The Port has gone to extraordinary lengths to accommodate cruise-ship companies' desire to expand here. In less than a year, officials proposed, approved and built a second cruise terminal, despite the project costing three times more than they had planned.

Last week, workers hurried to complete the prefabricated structure at Terminal 30 in time for yesterday's opening, when the Star Princess left for the first of 18 trips to Alaska.

Three of the biggest brands in the industry now operate here. Norwegian Cruise Line was the first to show that Seattle could compete with Vancouver, B.C. — the traditional launching point of Alaska cruises — when it started running ships from Pier 66 in 2000.

By the beginning of 2002, Princess and Holland America Line announced plans to base ships in Seattle for the season.

It's an amazing turnaround for a city that, despite being the birthplace of the modern cruise business — Princess Cruises was founded by Seattle's Stanley McDonald — was a backwater hampered by geography and a more than century-old law that prevents foreign-flagged, foreign-crewed and foreign-built ships from taking passengers directly from one U.S. port to another.

Faster ships and a desire by American tourists to stay closer to home after the Sept. 11, 2001, terrorist attacks led cruise lines to target Seattle — along with Boston, New York, New Orleans, Galveston, Texas, and other coastal cities — for growth. They get around the foreign-flag issue by making a brief stop in Victoria, B.C., on the way to Alaska.

The focus has shifted partly at Vancouver's expense. For the first time, the number of sailings has dropped in that city. Princess moved the Star to Seattle this season.

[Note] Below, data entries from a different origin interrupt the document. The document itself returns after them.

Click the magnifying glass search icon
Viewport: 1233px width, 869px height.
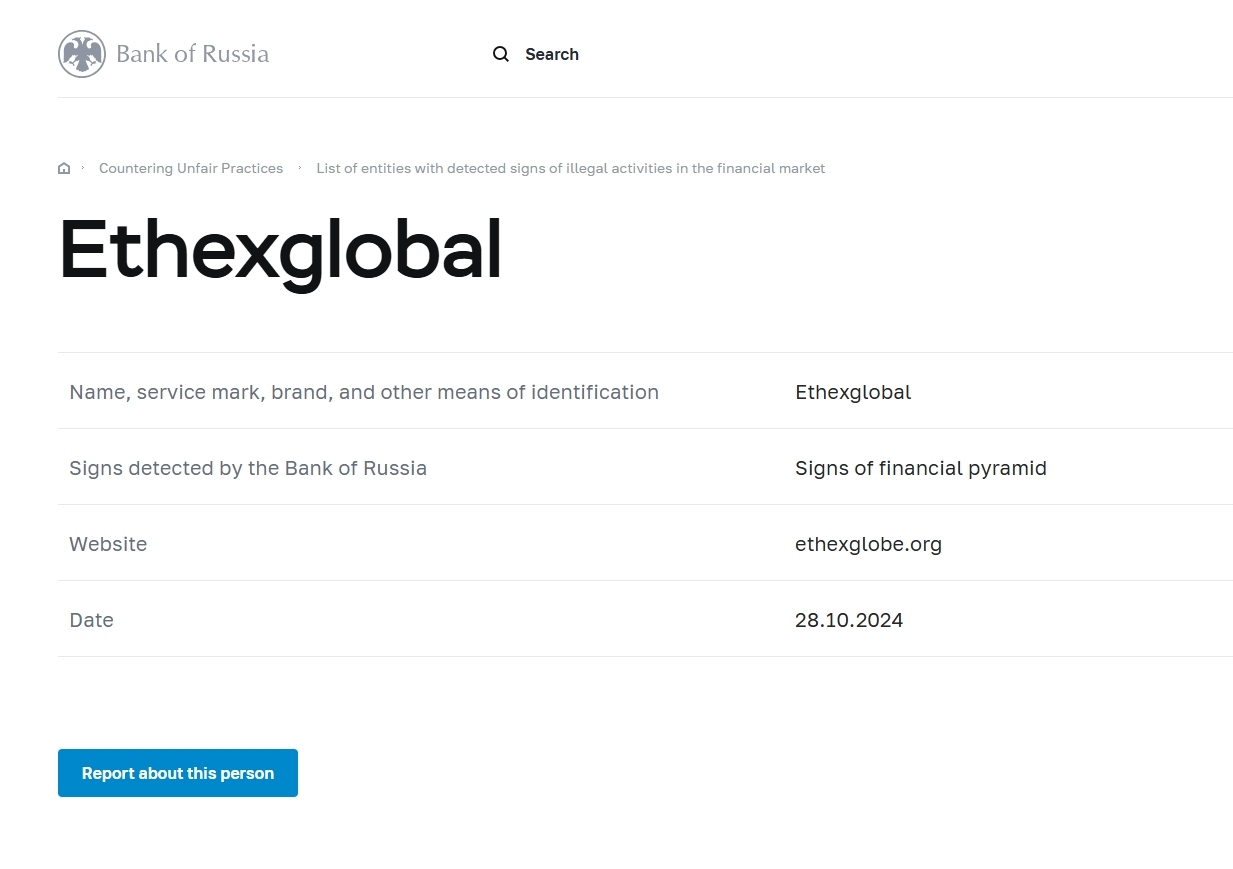(501, 54)
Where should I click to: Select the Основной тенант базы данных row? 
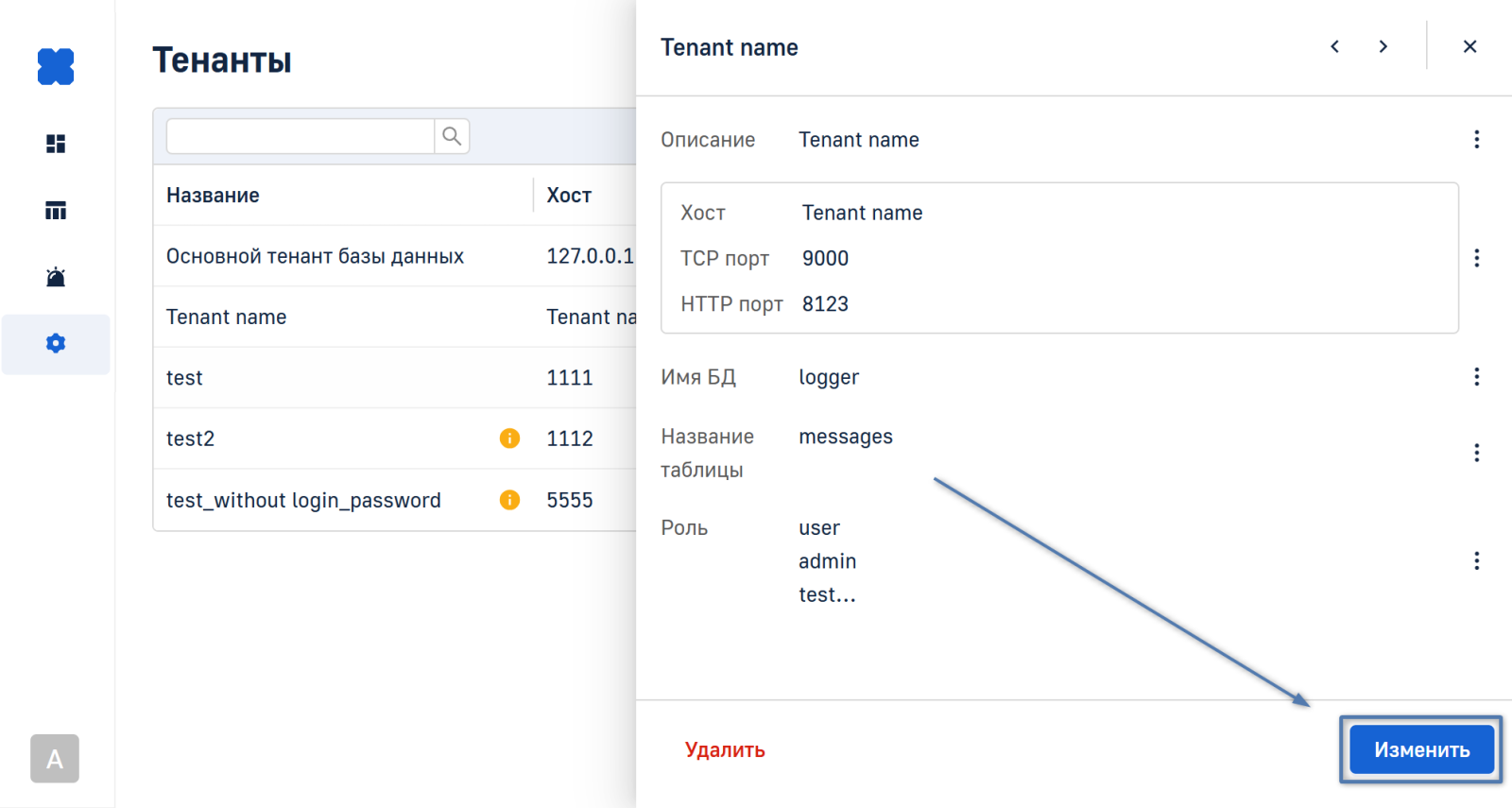316,256
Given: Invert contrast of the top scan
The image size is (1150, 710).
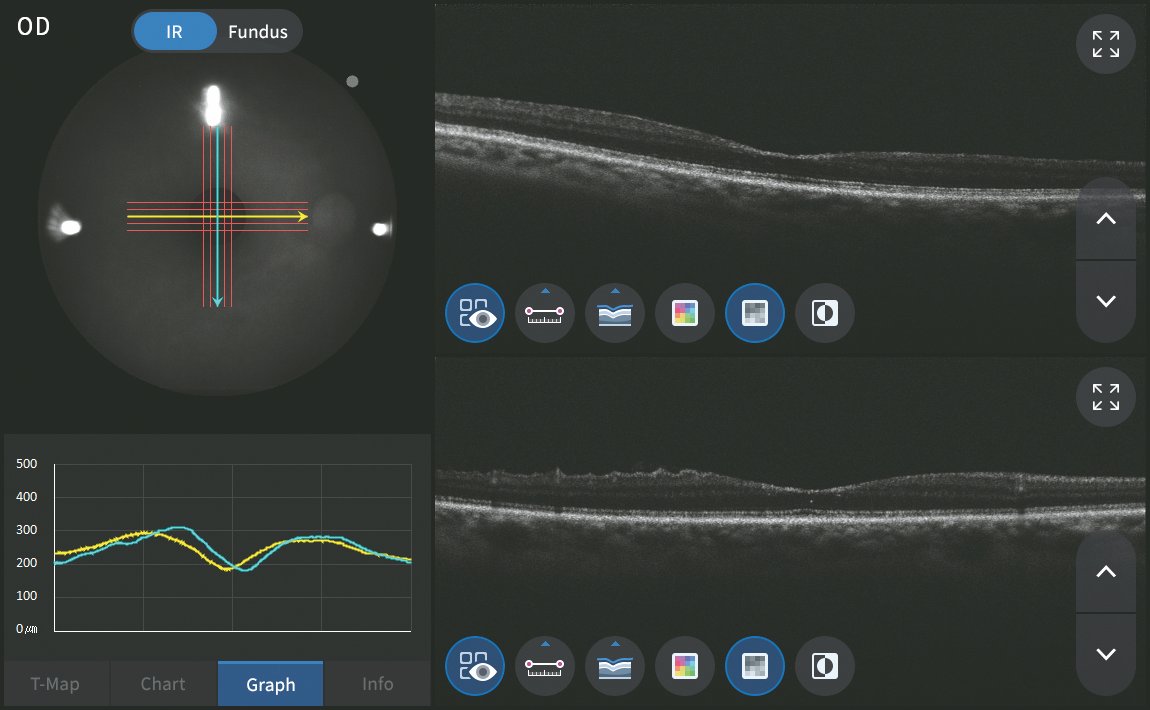Looking at the screenshot, I should click(825, 313).
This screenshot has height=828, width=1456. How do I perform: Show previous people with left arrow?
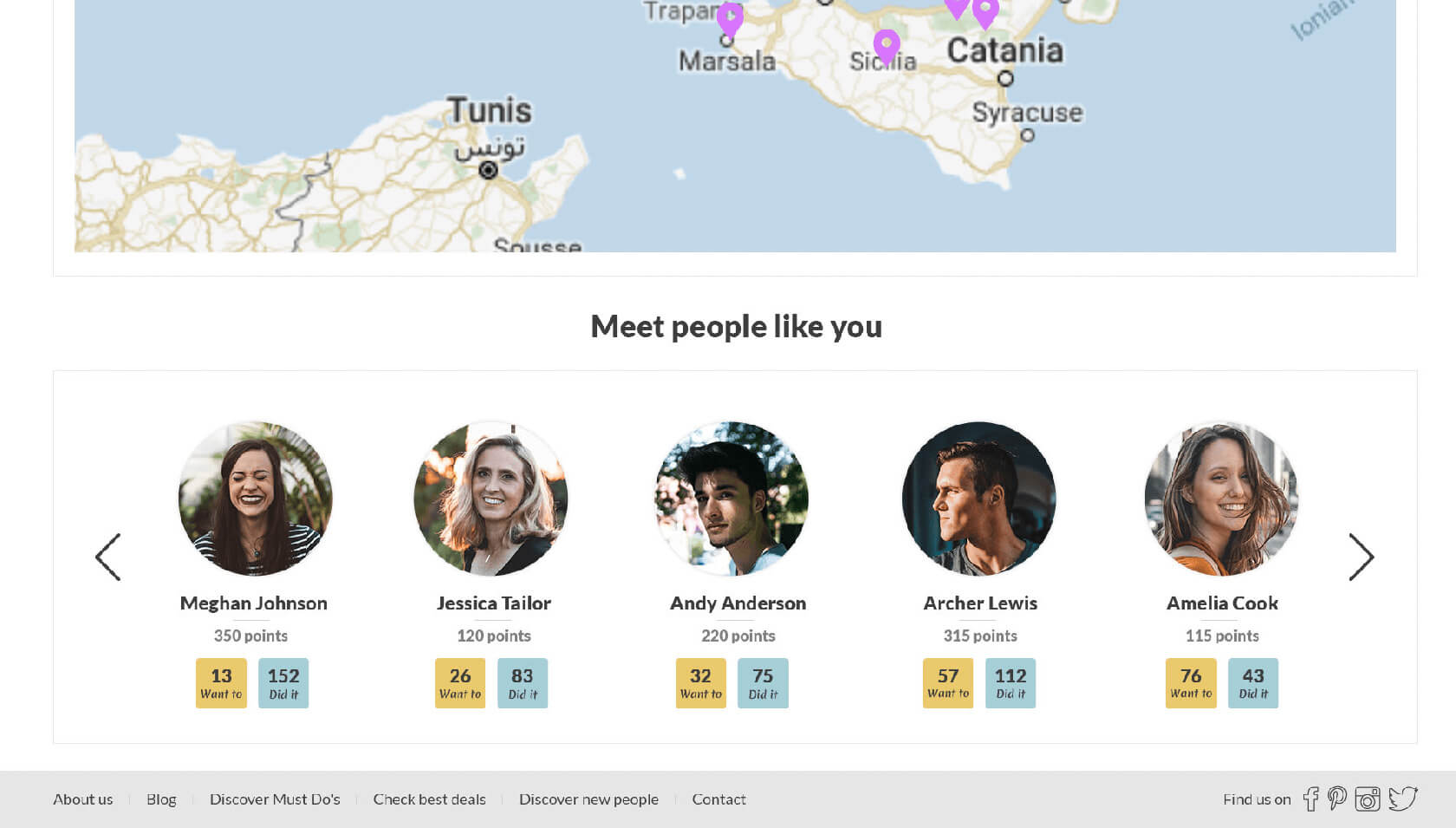[x=108, y=557]
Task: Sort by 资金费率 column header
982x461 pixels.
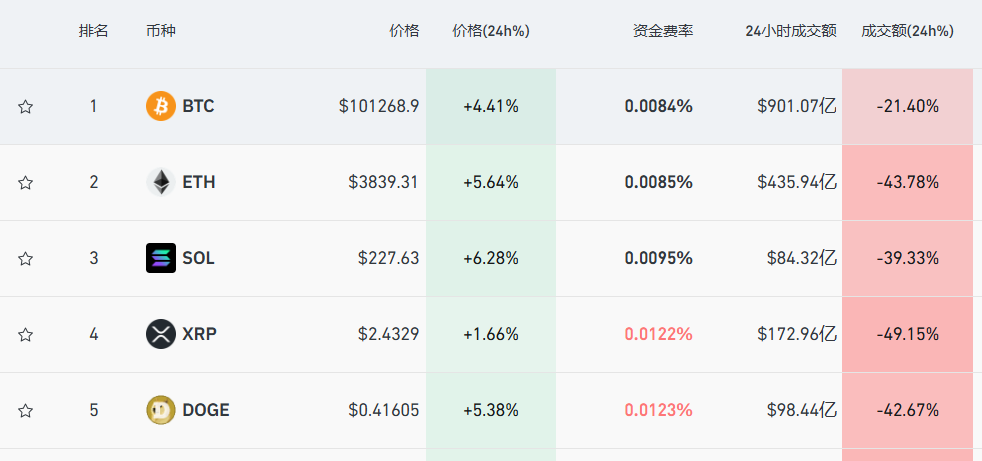Action: pos(662,31)
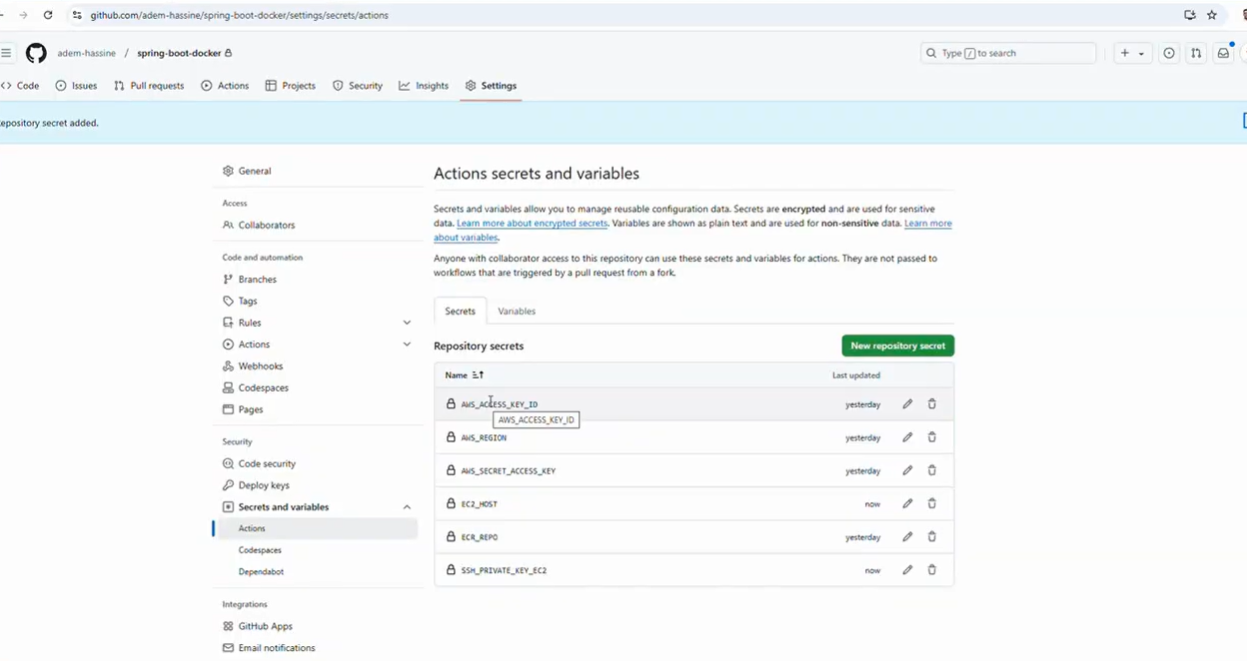This screenshot has height=661, width=1247.
Task: Click New repository secret button
Action: tap(897, 346)
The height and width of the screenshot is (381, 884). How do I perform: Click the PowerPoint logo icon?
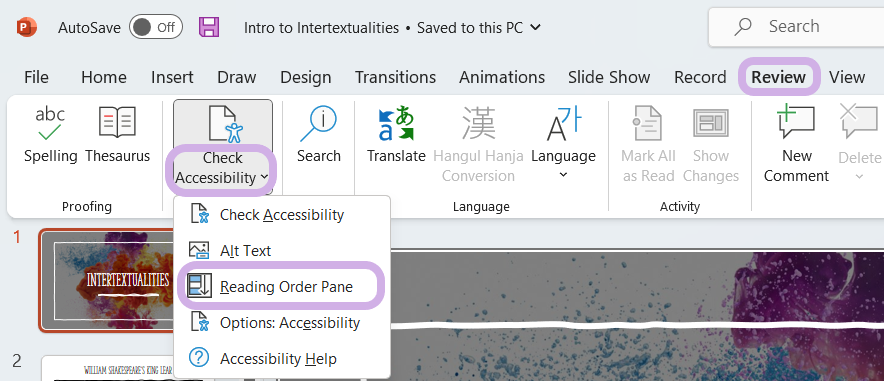coord(26,27)
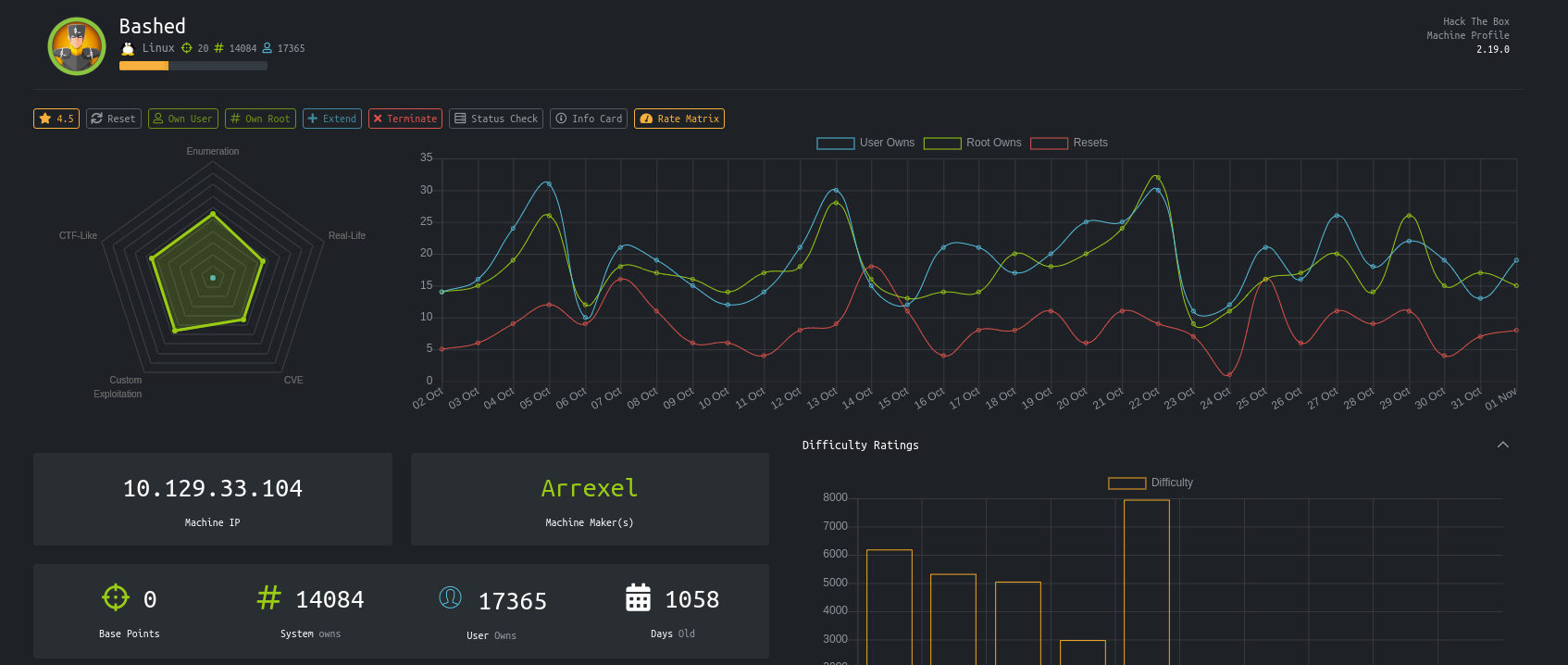1568x665 pixels.
Task: Terminate the machine instance
Action: 405,119
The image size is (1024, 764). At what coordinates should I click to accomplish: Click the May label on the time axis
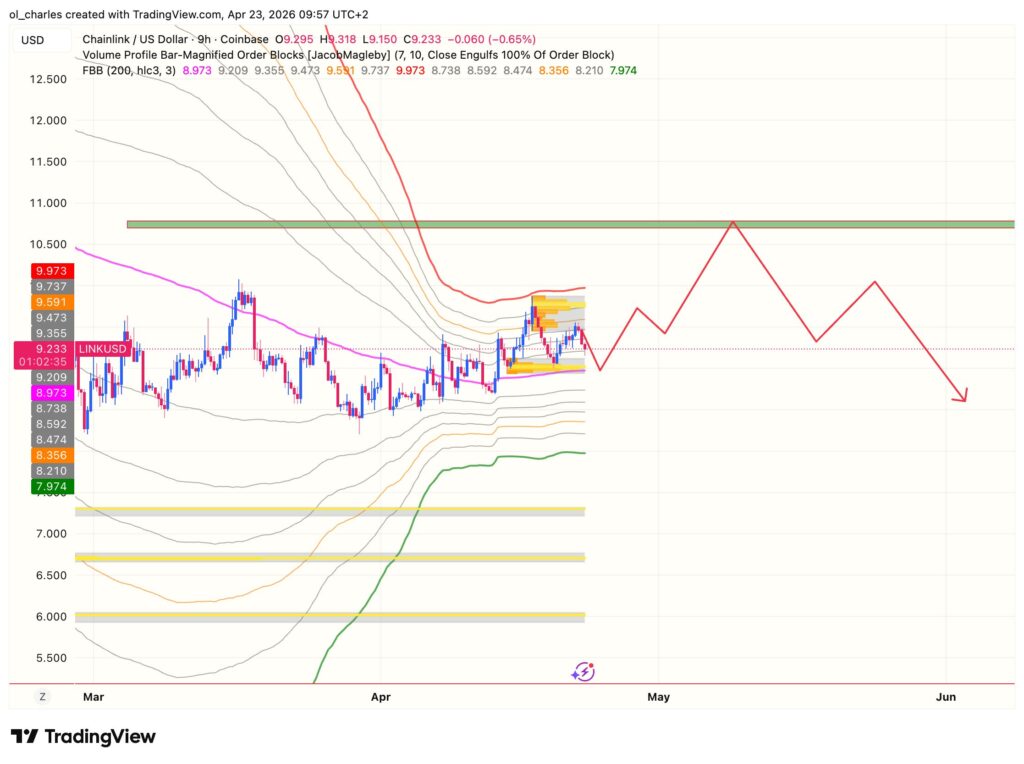(x=658, y=697)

"Vancouver is down 11 percent this year in terms of cruises," Klein said. "What they lost corresponds almost exactly what the increase is for Seattle."

But it required quite an investment to accommodate the cruise lines' expansion.

The Port's first terminal at Pier 66 can accommodate only one ship at a time. And Princess and Holland America both wanted room for weekend departures.

The Port had initially decided to put a two-berth cruise terminal at Pier 91, near the foot of Magnolia, at a cost of about $5.5 million to convert a warehouse into a passenger terminal.

But when an environmental review and permits threatened to delay the project, officials moved it to Terminal 30, south of downtown. The switch meant spending $11 million more to build a passenger terminal and gangway.

The pressure to move quickly came from cruise lines, which had started booking trips from the new terminal.

"It got complicated, and we needed to meet the customer's schedule," said Rosie Valencia Courtney, a Port spokeswoman.

The Port also stirred up a political controversy last fall, when it voted to raise property taxes by $18 million — slightly more than it cost to build the new terminal.

Mic Dinsmore, the Port's executive director, said the tax increase had little to do with covering the cost of the new terminal and was needed to protect the Port's bond rating and cover unanticipated security costs in the wake of Sept. 11.

Port officials will have to wait and see if their investment pays off.

The industry predicts that the Alaska cruise market will continue to grow by at least 5 percent a year for the foreseeable future, but there are no guarantees.

Cruise lines were some of the first areas of the tourist industry to recover after Sept. 11 because they were perceived as safer and because companies quickly moved ships to domestic ports.

Those trends provided a boost for Seattle. But they could just as quickly turn around. A terrorist attack or an outbreak of the SARS virus aboard a cruise ship could sink the market overnight.

"This is not a business where there aren't risks, but they are calculated risks," Dinsmore said. "We think Alaska is one of the most sought-after markets in the world, and we believe the impacts of the cruise industry are so significant and profound that it was worth the risk."